14 DAY TRIAL // After spending 20 months in closed development, Lavaboom, the email service that promises end-to-end encryption, started to send out sign-up invitations to 25,000 users on the waiting list.
Lavaboom aims to deliver completely private email communication that makes secret not only message content but also the metadata accompanying it, such as the address of the sender and the recipient and the subject line.
Lavaboom is powered by new technology
To achieve this, the service relies on OpenPGP.js, the open source PGP (Pretty Good Privacy) library for JavaScript, and DIME (Dark Internet Mail Environment) technology that uses new message exchange protocols DMTP (the Dark Mail Transfer Protocol) and DMAP (Dark Mail Access Protocol) for encryption.
DIME is developed by the Darkmail Technical Alliance, whose team is composed of Phil Zimmerman (the designer of PGP), Jon Callas from Silent Circle and Mike Janke, both from Silent Circle, and Ladar Levison, the founder of the now defunct Lavabit secure email service that refused to provide the SSL encryption keys to the NSA.
Lavaboom follows in the footsteps of Lavabit as far as the security of email exchange is concerned, but has a much stronger risk management approach. Its data centers are on German territory, where authorities in the US have no jurisdiction.
Email content protected with strong encryption
Furthermore, to ensure full privacy, Lavaboom uses client-side encryption, which means that the traffic is encrypted on the user’s computer and travels securely to its end destination, where it is decrypted.
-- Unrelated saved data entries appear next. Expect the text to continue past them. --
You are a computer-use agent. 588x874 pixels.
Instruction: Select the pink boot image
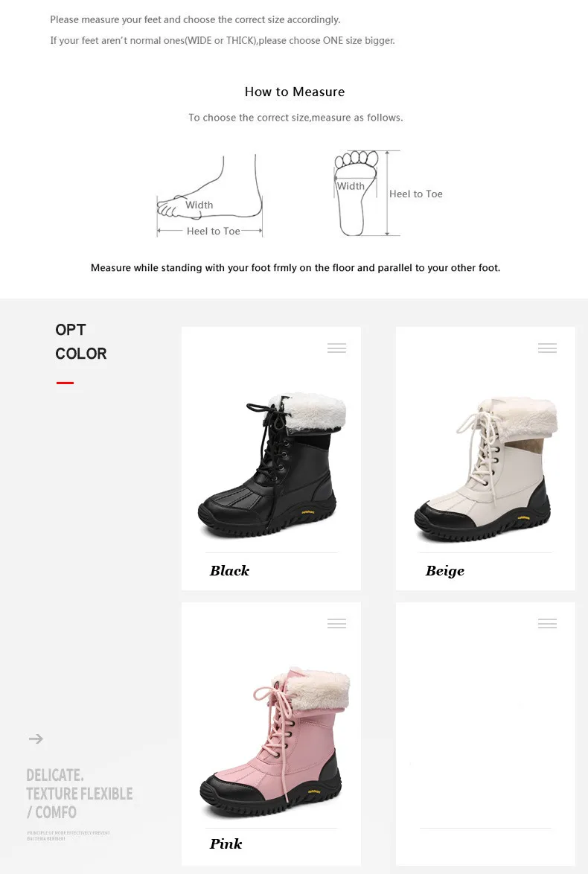tap(275, 742)
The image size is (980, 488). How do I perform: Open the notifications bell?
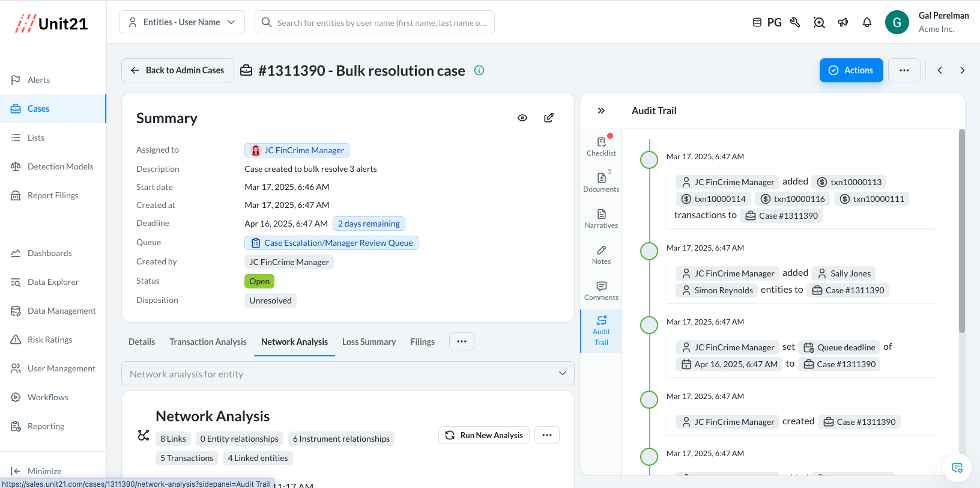coord(867,22)
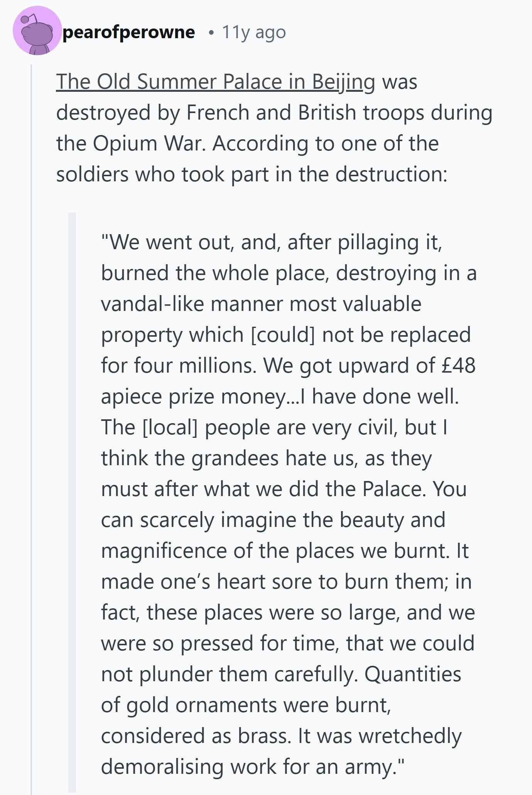The image size is (532, 795).
Task: Click the word "Quantities" in the quote
Action: 413,674

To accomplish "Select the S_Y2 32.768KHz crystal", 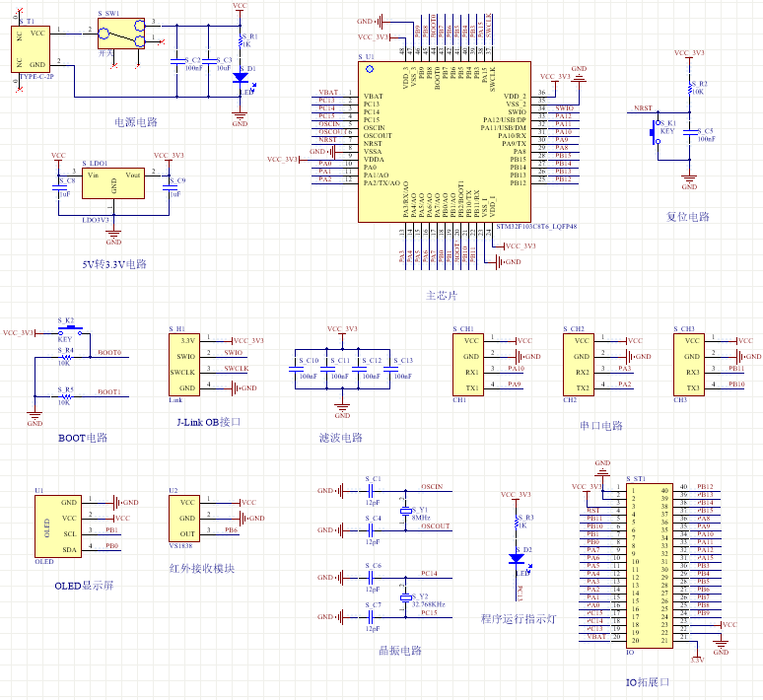I will 406,597.
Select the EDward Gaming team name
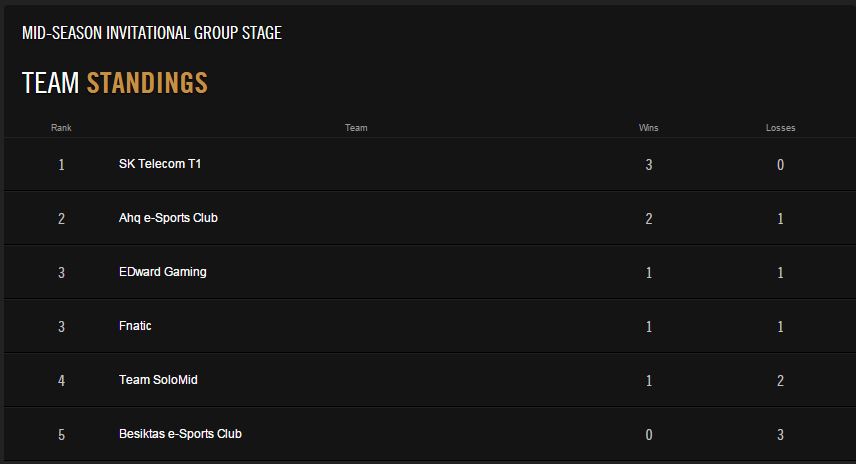 (x=163, y=272)
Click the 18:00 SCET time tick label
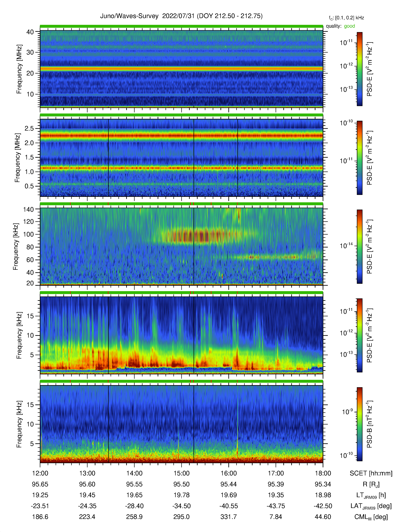 click(x=323, y=473)
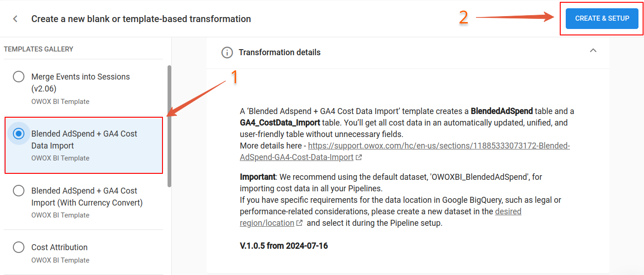The image size is (644, 275).
Task: Open the desired region/location link
Action: [380, 218]
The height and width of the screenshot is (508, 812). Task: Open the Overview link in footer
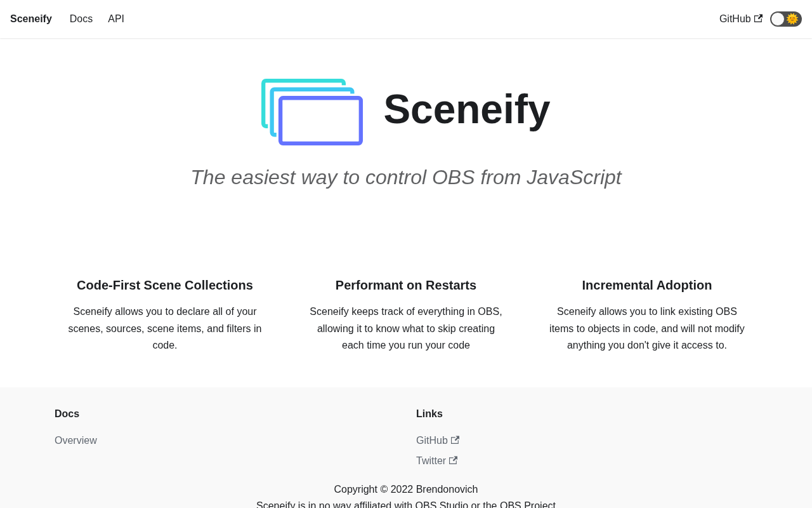(75, 441)
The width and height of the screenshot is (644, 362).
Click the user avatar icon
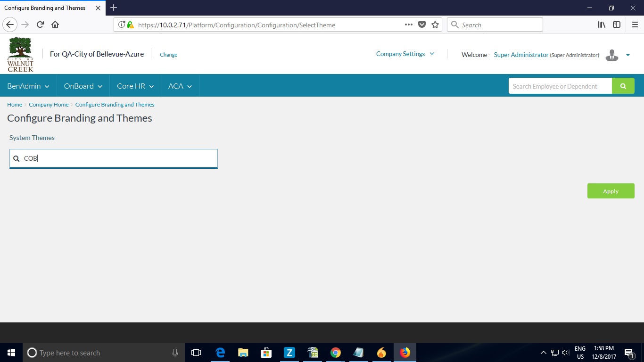(x=611, y=55)
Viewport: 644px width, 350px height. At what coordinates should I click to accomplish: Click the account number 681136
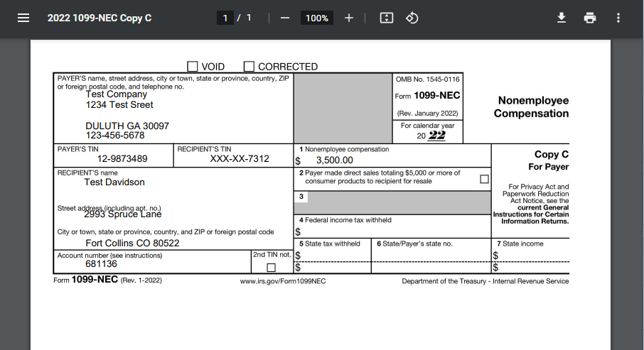coord(102,264)
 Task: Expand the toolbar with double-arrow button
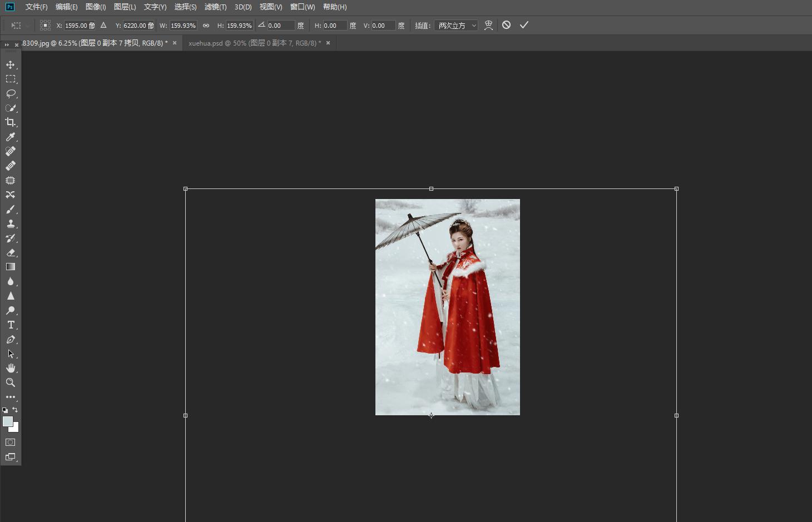point(7,44)
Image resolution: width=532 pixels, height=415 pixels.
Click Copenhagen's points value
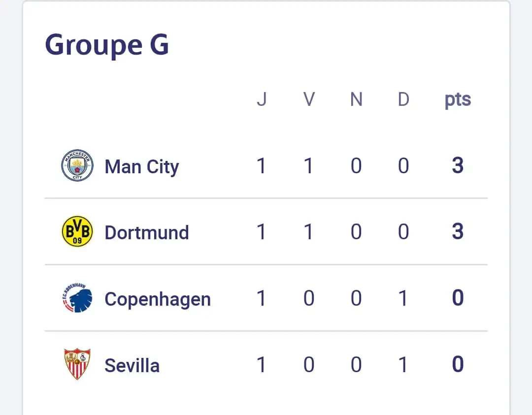[458, 298]
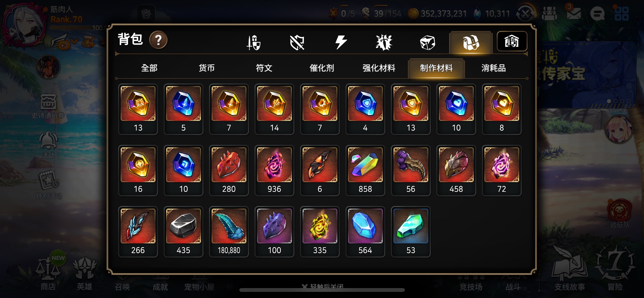Screen dimensions: 644x298
Task: Select the silver ore item with 435
Action: click(183, 232)
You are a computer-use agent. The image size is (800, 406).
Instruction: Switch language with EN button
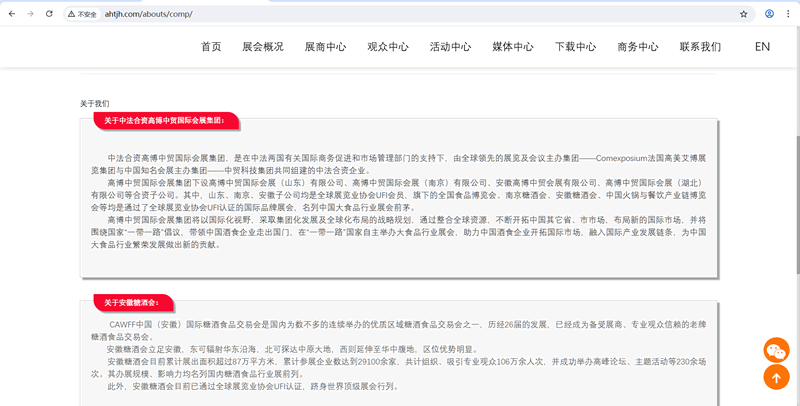(762, 47)
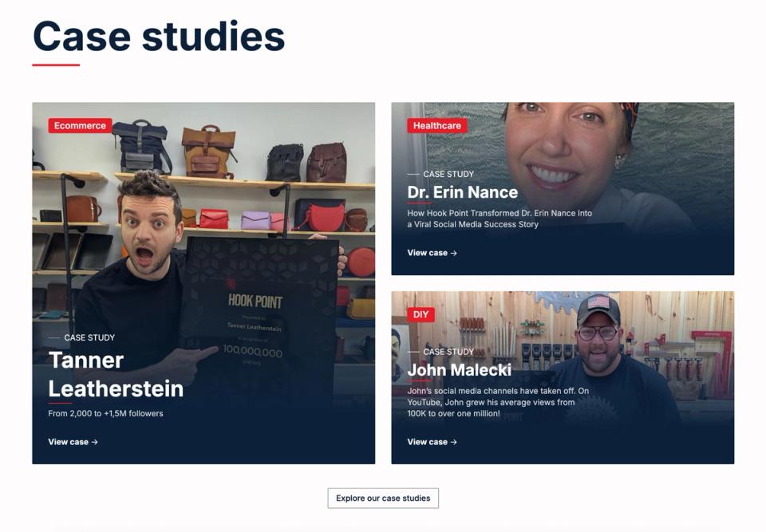Viewport: 766px width, 532px height.
Task: Open John Malecki View case link
Action: [x=432, y=442]
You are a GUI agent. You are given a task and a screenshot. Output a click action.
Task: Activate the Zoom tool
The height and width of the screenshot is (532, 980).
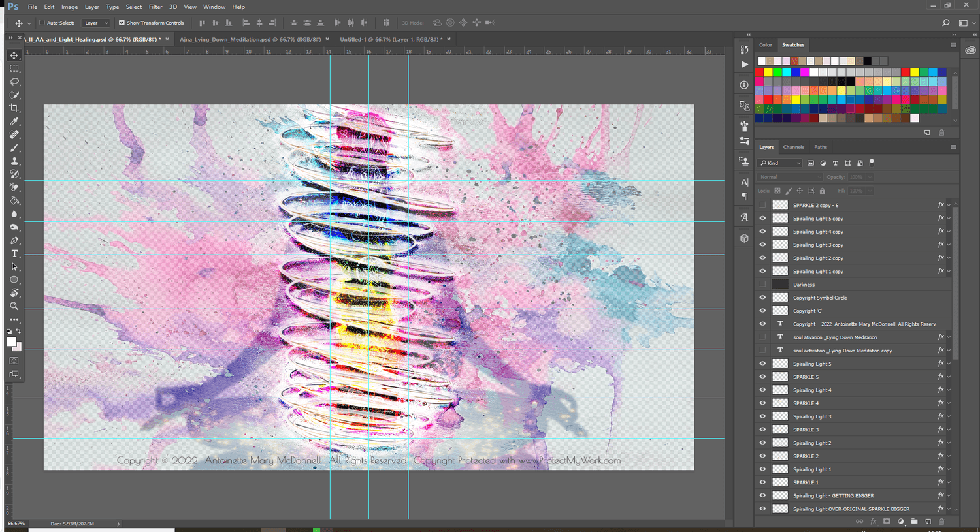(x=14, y=306)
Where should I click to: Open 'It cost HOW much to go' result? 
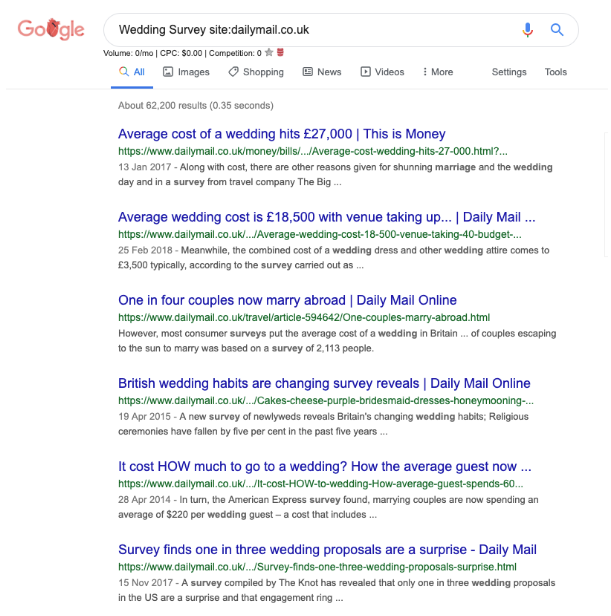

OpenPGP works by the principles of public-key cryptography, where a public key encrypts the message and a private one unlocks it. The public keys are exchanged between the two parties, while the private ones have to remain secret.
This technology is not easy to manage by non-technical persons, but Lavaboom managed to make it accessible to everyone, without having to learn the details.
“Though it is possible to make email more secure, as a rule email encryption is highly expensive or too difficult for the average person to use. That’s what Lavaboom is trying to fix. As a direct result of the Snowden revelations in 2013 we began work on an email provider that non-technical people could use without noticing a difference to an insecure but highly user friendly email provider. Lavaboom is an email provider built for privacy, we’re going to help people send letters, not postcards,” said Felix Müller-Irion, CEO of Lavaboom.
The sign-up process is quick
We were provided early access to the mail platform and were able to sign up in about one minute, including the generation of the key pair, backing it up and taking snapshots of the procedure. However, a non-technical user may be spending about two minutes to go through the seven-step process and read the explanations at each step.
The keys are saved locally, in the browser cache, which means that content cannot be viewed when accessing the account from a different web browser or if the cache has been cleared. In this case, importing the key pair is necessary.
For those who do not want to store the private and public keys on a device, Lavaboom offers the possibility to save them on its servers.
Email service is no longer the weak link
The service provides encryption both at rest and in transit, but a threat actor can still access the content, if they manage to steal the keys from the device that stores them.
Although Lavaboom is designed to harden privacy, it does not claim full protection against governmental spying agencies. “Lavaboom is suitable for combatting dragnet surveillance, corporate profiling and pesky hackers. Our security is better than Gmail, but you should not put your life in the hands of any email provider,” read the technical details of the service.